Submitted to: In Vitro Cellular and Developmental Biology - Plants
Publication Type: Peer Reviewed Journal
Publication Acceptance Date: 11/10/2003
Publication Date: 9/30/2003
Citation: GRASELA, J.J., MCINTOSH, A.H. APPLICATION OF INTER-SIMPLE SEQUENCE REPEATS (ISSR) TO INSECT CELL LINES. IN VITRO CELLULAR AND DEVELOPMENTAL BIOLOGY - PLANTS. 39:353-363. 2003.
Interpretive Summary: Insect cell lines are used in the production of baculoviruses, which are important biological control agents of many agricultural insect pests. Currently, there are no available techniques that can identify which tissue in the insect a particular cell line was derived from, nor is there a technique to distinguish between the parent cell line and a copy of itself. Using what are called inter-simple sequence repeat (ISSR) primers to generate a DNA pattern, we were able to easily distinguish between cell lines derived from different tissues of the same species, between copies of cells and their parental cells, and between cells from different species. By identifying and characterizing insect cells from different species, researchers are able to avoid cross-contamination of different cells and selectively determine the ideal cell line for optimal production of an insect virus. The cell line could then be further used in both laboratory studies and in the large-scale commercial production of the virus. This ISSR approach will provide researchers with an invaluable technique for identifying insect cell lines with potentially important ramifications for the laboratory production of baculovirus control agents.

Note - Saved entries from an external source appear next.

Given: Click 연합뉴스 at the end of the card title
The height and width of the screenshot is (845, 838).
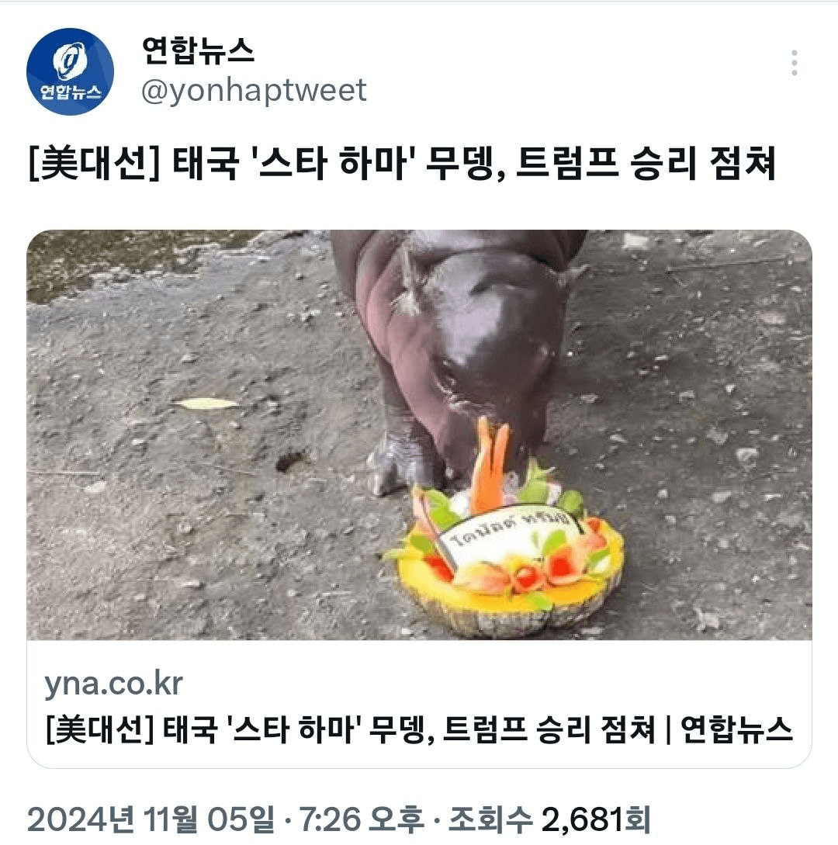Looking at the screenshot, I should click(x=736, y=729).
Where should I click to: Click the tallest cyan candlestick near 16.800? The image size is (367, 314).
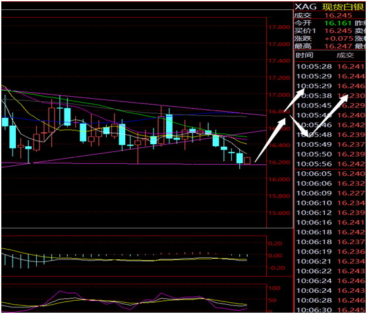point(169,126)

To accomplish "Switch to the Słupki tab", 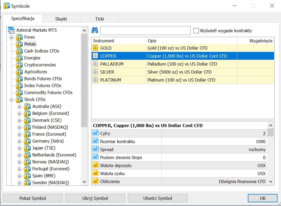I will click(61, 19).

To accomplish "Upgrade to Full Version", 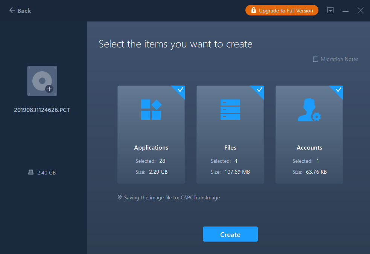I will point(286,11).
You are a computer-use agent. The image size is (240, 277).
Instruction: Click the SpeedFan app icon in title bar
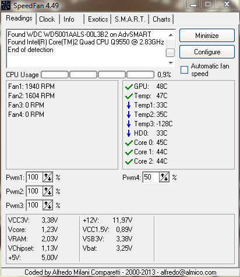[x=6, y=5]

Technical Abstract: Inter-simple sequence repeat (ISSR) primers designed to anneal to microsatellites were used to obtain DNA fingerprint profiles to distinguish between 16 established insect cell lines derived from an assortment of lepidopteran, dipteran, and coleopteran species. Three different levels of cell line comparison were made: (1) between parents and their clones; (2) between cell lines derived from different tissues from the same species; and (3) between cell lines derived from different insect species. Of the 16 repeat oligonucleotide primers employed in this study, nine primers generated several unique markers to distinguish between parental cell lines and their clones. Four of the 16 primers also generated DNA profiles with a number of unique bands, enabling the distinction between cell lines derived from specific tissues from the same species. In addition, ISSR-generated DNA profiles provided the greatest number of unique markers to easily distinguish between insect cell lines derived from different species.